Robyn young, already well known in the Medieval fiction world for her Brethren trilogy about the Knights Templar, has more recently turned her talents to telling the tale of the English/Scottish wars of the 13th/14th centuries. This is a review not only of the new (second) book in the series – of which I recently received an advance proof – but also the first, which I also recently finished.



Insurrection immediately took me by surprise. All I really knew of it was that it was a story of Robert Bruce. Now like most of you (I suspect) my knowledge of this great historic figure is fairly limited to the fact that he was King of Scotland, that he won at Bannockburn in 1314, and some guff about sitting in a cave and watching a spider spin a web – oh and Braveheart. Actually, that’s not quite true. Being a Yorkshireman, I also knew that Bruce was actually of the DeBrus family that came from Guisborough near my home and were originally about as Scottish as Kaiser Wilhelm II. But you get my point. My knowledge was sketchy and mostly revolved around his kingship.

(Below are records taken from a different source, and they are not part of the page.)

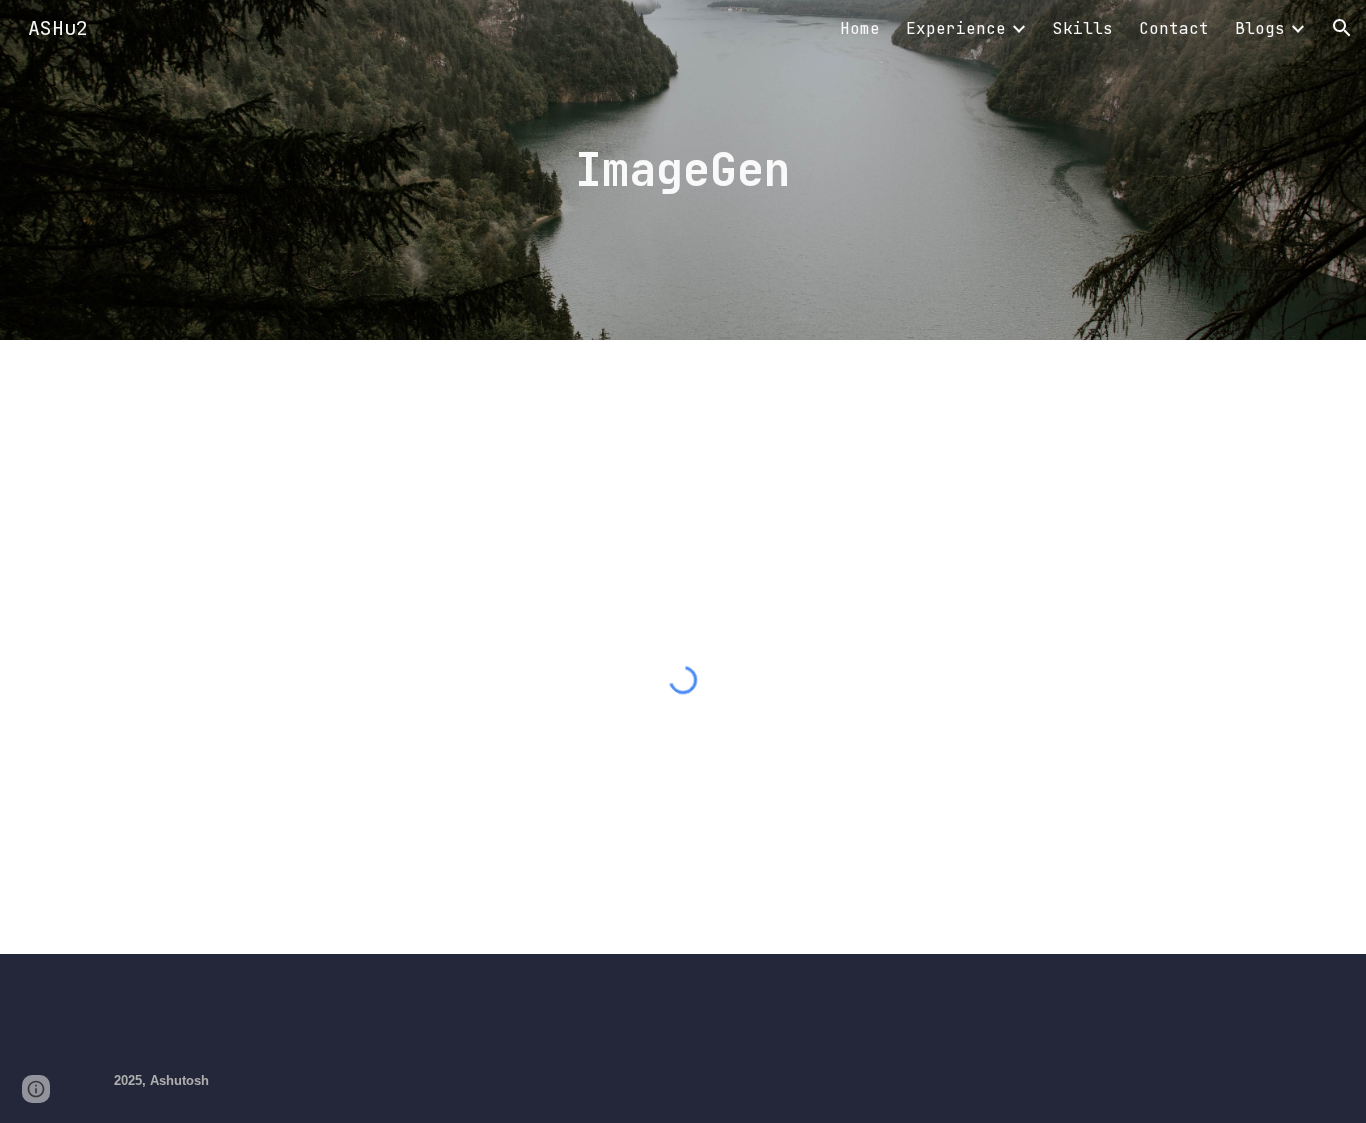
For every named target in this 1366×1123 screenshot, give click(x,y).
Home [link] (860, 28)
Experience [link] (956, 28)
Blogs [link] (1260, 28)
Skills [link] (1083, 28)
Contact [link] (1174, 28)
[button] (1342, 28)
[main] (683, 170)
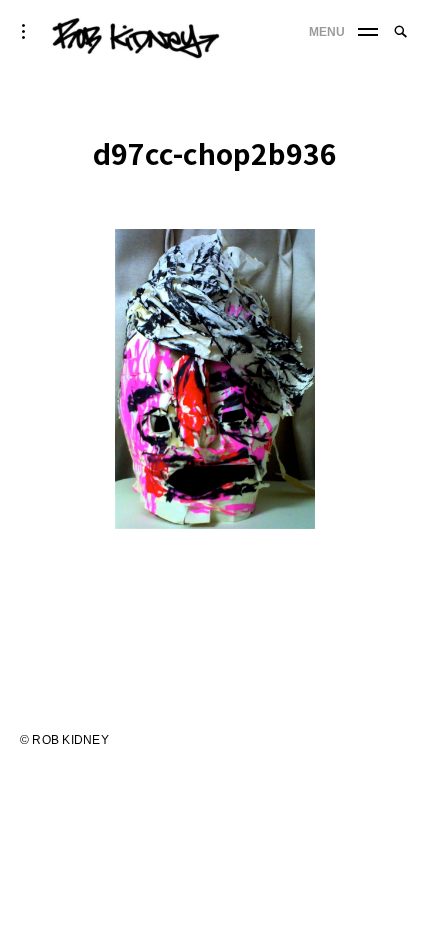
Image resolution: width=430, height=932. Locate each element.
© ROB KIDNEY (64, 740)
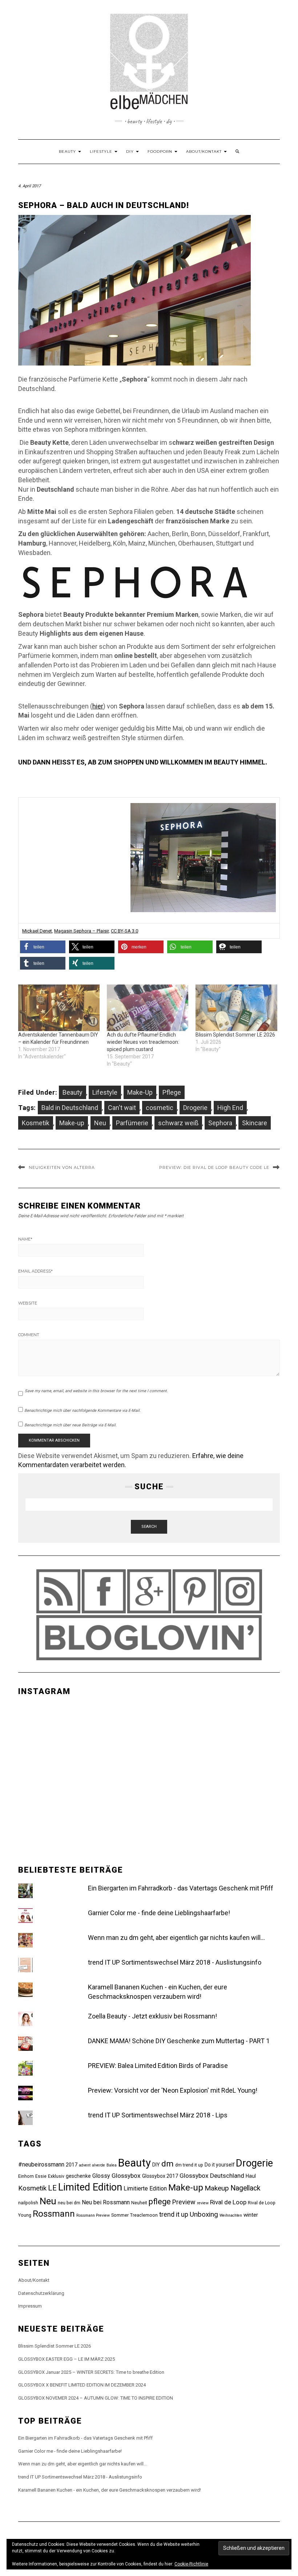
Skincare (254, 1123)
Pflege (171, 1092)
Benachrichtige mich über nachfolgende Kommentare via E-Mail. (82, 1410)
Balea (111, 2165)
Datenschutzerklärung (41, 2293)
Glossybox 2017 (160, 2176)
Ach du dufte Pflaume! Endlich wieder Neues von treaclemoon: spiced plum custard (143, 1042)
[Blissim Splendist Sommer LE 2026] (236, 1008)
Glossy (101, 2175)
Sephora (220, 1123)
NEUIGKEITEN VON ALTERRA (62, 1167)
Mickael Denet (37, 931)
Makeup (217, 2188)
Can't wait (122, 1107)
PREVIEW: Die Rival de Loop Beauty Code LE (214, 1167)
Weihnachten (231, 2215)
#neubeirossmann (41, 2164)
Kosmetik (35, 1123)
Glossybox (126, 2175)
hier (97, 706)
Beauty (68, 151)
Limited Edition (90, 2187)
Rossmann (54, 2214)
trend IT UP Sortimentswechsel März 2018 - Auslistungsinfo (174, 1962)
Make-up (71, 1123)
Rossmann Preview (93, 2215)
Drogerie (195, 1107)
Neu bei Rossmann (106, 2202)
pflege (160, 2201)
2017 (71, 2165)
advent (84, 2165)
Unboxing (204, 2214)
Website (27, 1303)
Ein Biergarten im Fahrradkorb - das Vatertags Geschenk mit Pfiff (180, 1888)
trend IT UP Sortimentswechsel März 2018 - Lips (157, 2115)
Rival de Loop (228, 2202)
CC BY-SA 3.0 (124, 931)
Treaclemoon (144, 2215)
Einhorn (26, 2176)
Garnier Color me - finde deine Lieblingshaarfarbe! (159, 1913)
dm (167, 2164)
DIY (130, 151)
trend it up (173, 2214)
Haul (251, 2176)
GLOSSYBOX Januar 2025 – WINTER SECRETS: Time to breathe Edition (91, 2372)
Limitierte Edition (145, 2188)
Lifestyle (102, 151)
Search (149, 1526)
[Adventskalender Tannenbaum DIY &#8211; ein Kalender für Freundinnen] (59, 1008)
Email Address (35, 1271)
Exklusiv (56, 2176)
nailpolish (28, 2202)
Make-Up (140, 1092)
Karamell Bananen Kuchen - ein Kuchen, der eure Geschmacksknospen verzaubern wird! (109, 2490)
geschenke (78, 2176)
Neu (100, 1123)
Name (25, 1239)
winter (250, 2215)
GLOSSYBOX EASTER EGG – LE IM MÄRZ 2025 (66, 2359)
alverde (98, 2165)
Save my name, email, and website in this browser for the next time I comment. (96, 1391)
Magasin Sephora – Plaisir (81, 931)
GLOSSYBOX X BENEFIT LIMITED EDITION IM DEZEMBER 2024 (82, 2385)
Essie (41, 2176)
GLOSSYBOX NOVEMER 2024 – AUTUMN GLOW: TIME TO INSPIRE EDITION (95, 2398)
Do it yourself (219, 2165)
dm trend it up (189, 2165)
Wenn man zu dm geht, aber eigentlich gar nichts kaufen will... (176, 1937)
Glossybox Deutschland (212, 2175)
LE (52, 2188)
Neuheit (139, 2202)
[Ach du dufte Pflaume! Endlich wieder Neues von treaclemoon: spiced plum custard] (147, 1008)
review (203, 2203)
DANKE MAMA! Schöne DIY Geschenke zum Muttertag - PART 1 (179, 2041)
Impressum (30, 2306)
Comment (28, 1334)
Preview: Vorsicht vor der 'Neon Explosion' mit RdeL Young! (172, 2090)
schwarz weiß (178, 1123)
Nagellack (245, 2188)
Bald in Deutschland (69, 1107)
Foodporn (161, 151)
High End (230, 1107)
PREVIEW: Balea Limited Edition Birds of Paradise (158, 2065)
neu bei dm (69, 2202)
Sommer (120, 2215)
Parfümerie (132, 1123)
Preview (184, 2202)
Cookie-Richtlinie (191, 2564)
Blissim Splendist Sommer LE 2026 (235, 1035)
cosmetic (159, 1107)
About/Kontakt (204, 151)
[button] (42, 946)
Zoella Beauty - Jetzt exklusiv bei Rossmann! (152, 2016)
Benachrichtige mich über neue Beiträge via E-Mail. (70, 1425)
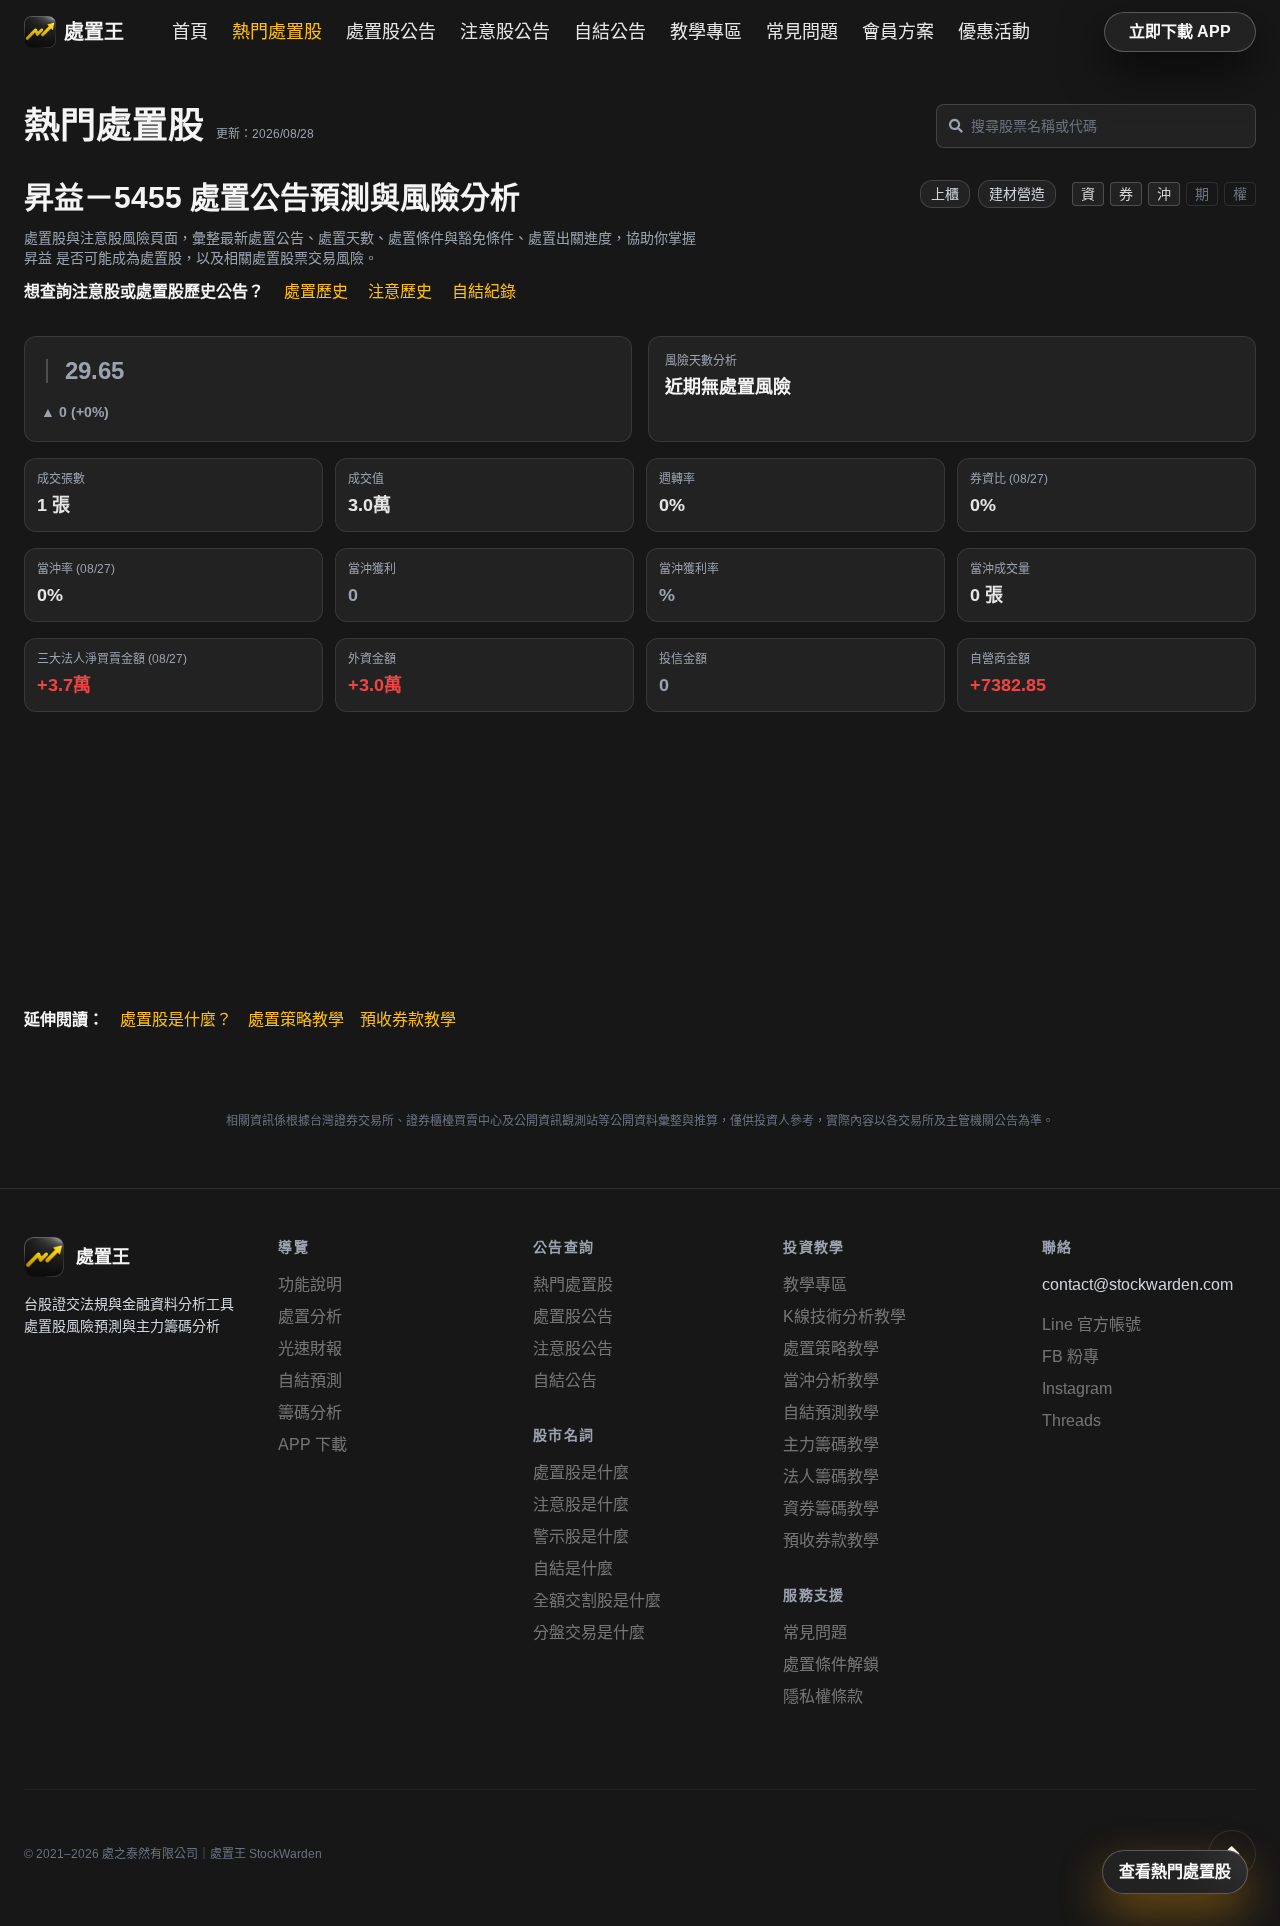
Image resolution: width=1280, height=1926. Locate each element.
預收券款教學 (408, 1019)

And so it intrigued me to discover that Insurrection is a story that begins with Robert as a teenager, freshly returned from fosterage in Ireland to his family’s lands in Scotland. In fact, the story begins more with a little background to Edward I of England and the events leading to the death of King Alexander of Scotland. But I’m confusing the issue there.

Insurrection tells the story of Robert from his youth in a safe, stable Scotland, through the period of disaster following the death of Alexander, and through the wars and feuds with the Comyn and Balliol families that lead to Robert siding with the hated English during the first wave of troubles.

I won’t tell the story beyond that. If you want spoilers, read the book. What I will do is tell you why you should do that.

As with Robyn’s Brethren trilogy, she has not simply told the history, but interwoven a creative new story within the web of the historical fact, turning this from a straight history book to a fresh and much more personal novel.

Among the threads of Edward and Robert’s story are echoes of the Arthurian legends which, while not central to the tale, are important enough to the characters to inform their actions. This additional facet not only helps to deepen the story and flesh out the characters, but also helps to fill in some of the historical gaps in the reasons for their actions.

To me, the greatest strength of the novel is the fairness levelled at the various sides. There is a great tendency when talking of William Wallace, Robert Bruce and Edward – the Hammer of the Scots – to paint the Scots as heroic, hard-done-by highlanders in kilts and woad (thank you Mel Gibson) and the English as stony-faced robots seeking only pleasure in the destruction of the Scottish way of life. Not so Robyn’s treatment.

Robyn has recognised immediately that the nobles on both sides of this war were almost all of Norman descent and were far more similar than they were different. The Scottish lords are fractious and argumentative, half of them supporting the English over their own people, many of them hating each other more than the English. Robert Bruce is, of course, no exception. In fact there are times when the reader despairs over Robert’s actions – a sign that the character has a truly real feel. There are no clear-cut good guys and bad guys in the story.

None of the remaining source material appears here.